The clarity of the Kotzker rebbe’s words stung as I tried to process my pilgrimage. The more I found myself returning to the refuge of silence, the more I was able to process the overwhelming sense of nothingness I was confronting at these killing fields. This in turn challenged me to turn inward, back to my inner self, allowing my own needs, my own concerns, my own agenda to be effaced. When that purging begins, there is an opening that follows. To have the courage to be open before the ultimate No-Thingness by asking:  “Who is the ‘I’? And who is ‘Before You’?” is what allowed me to make it through the devastation I was witnessing and to understand how much there was to be grateful for. Gratitude for serving a vibrant traditional-egalitarian Jewish community in San Francisco; gratitude that my maternal grandparents, Leo and Lily Matlow, of blessed memory, were able to escape from the Lodz Ghetto in Poland to Eretz Yisrael, while the rest of their family members perished; gratitude for my wife, Elyssa, and daughter, Talya, who were out of harm’s way and flourishing back home.

On the other hand, I could also hear these words  written by renowned 20th-century Polish poet Czeslaw Milosz,  who fled Communist Poland and lived in the United States from 1960 until his death: “Some people say we should not trust our eyes/That there is nothing, just a seeming/These are the ones who have no hope/They think that the moment we turn away/The world, behind our backs, ceases to exist/As if snatched up by the hands of thieves.”

What struck me is that, despite witnessing the Nazi devastation of Poland and the Soviet takeover of Eastern Europe, through his poetry, Milosz continued to remain hopeful. He searched for ways to survive spiritually in an otherwise ruined world. His hope in humanity’s untapped possibility to lead redemptive lives, coupled with his Catholic upbringing, led him to a gritty gratitude, even while confronting the atrocities that fascism and corrupted politics wrought upon his homeland. So from exile, Milosz still found a way back to gratitude by channeling it through his unflinching hope in the human condition.

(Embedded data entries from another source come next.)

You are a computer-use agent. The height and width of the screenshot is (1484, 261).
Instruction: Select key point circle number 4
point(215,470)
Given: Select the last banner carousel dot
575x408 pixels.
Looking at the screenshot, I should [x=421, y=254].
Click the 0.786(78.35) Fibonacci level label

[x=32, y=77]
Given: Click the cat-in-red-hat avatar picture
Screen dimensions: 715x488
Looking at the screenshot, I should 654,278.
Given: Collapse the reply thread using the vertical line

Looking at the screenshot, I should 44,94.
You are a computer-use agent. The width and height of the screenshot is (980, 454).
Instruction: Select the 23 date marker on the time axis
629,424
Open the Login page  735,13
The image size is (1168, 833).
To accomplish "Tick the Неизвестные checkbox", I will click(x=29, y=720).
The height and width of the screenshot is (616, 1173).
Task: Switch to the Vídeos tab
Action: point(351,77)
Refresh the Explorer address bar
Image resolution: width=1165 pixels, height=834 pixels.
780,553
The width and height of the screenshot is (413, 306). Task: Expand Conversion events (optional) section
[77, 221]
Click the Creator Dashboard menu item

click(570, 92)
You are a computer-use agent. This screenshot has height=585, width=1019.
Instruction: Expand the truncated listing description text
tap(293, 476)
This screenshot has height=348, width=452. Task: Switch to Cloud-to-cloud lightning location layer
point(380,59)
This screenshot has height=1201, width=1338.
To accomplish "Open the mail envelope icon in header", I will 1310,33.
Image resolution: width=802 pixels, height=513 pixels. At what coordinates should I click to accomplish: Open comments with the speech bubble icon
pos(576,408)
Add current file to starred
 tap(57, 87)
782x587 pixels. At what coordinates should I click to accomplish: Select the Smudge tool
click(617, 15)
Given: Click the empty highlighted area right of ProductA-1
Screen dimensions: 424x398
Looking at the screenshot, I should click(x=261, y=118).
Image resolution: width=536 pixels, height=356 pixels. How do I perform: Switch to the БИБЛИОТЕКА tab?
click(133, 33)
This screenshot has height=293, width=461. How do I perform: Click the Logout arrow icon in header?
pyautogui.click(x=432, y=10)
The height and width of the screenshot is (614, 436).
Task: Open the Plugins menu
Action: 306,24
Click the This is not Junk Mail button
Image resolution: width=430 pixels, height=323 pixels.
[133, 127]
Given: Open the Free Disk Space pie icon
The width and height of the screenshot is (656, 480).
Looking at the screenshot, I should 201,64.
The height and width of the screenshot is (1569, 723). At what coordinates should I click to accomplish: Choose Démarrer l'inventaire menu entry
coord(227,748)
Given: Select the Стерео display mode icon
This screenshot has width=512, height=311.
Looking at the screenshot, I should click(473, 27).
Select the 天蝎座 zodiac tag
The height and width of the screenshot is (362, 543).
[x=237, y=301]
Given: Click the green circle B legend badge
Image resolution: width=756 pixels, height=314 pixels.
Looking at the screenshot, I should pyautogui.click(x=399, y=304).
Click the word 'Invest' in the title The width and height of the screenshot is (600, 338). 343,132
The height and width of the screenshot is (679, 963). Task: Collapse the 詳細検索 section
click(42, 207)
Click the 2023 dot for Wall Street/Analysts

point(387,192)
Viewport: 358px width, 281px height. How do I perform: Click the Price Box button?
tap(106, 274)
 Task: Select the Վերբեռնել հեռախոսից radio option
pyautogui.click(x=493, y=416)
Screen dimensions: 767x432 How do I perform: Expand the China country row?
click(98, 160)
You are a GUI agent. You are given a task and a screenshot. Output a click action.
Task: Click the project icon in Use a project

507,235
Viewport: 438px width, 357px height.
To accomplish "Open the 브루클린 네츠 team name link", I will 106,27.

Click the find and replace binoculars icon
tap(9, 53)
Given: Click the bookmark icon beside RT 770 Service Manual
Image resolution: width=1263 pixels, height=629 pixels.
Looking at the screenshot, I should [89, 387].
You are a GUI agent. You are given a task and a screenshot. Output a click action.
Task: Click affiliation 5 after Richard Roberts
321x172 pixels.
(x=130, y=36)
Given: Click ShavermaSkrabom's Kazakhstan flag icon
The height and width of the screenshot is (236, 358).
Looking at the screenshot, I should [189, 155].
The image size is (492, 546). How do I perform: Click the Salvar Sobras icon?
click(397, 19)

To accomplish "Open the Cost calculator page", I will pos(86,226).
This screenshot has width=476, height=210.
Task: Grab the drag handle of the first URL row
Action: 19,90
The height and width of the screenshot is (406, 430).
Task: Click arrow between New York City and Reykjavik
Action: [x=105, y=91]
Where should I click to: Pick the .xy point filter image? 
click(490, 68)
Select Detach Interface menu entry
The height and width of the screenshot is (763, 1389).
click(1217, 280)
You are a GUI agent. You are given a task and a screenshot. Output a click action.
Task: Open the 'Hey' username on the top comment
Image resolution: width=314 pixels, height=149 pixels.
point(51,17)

We need a way to navigate the demands of self to make space for gratitude. Too often we find ourselves overprogrammed and distracted to the point where anything outside of ourselves and our family is simply too much to process, never mind express gratitude for.

So what I’m suggesting is that from the spiritual perspective, “thanks for nothing” points to something beyond sarcasm, even beyond obsession with our own needs. It points, rather, to the place of paradox that emerges when nothingness gives way to gratitude.

My takeaway from what I witnessed in the killing fields in Poland is a little that holds a lot. Whether it is the silence surrounded by nothingness of the Kotzker rebbe, or the  hope in humanity’s untapped possibility envisioned by a poet like Milosz — it all points to a future emerging in Poland. Acknowledging the possibility of any such afterlife from the horrors of the Shoah begins with a sheynm dank in pupik!

The rabbinic mission to Poland and Germany was sponsored by the Foreign Ministry of Germany, the Koret Foundation, the Taube Center for the Renewal of Jewish Life in Poland, Sinai Memorial Chapel, the Milton & Sophie Meyer Fund, the S.F.-based Jewish Community Federation and individual donors.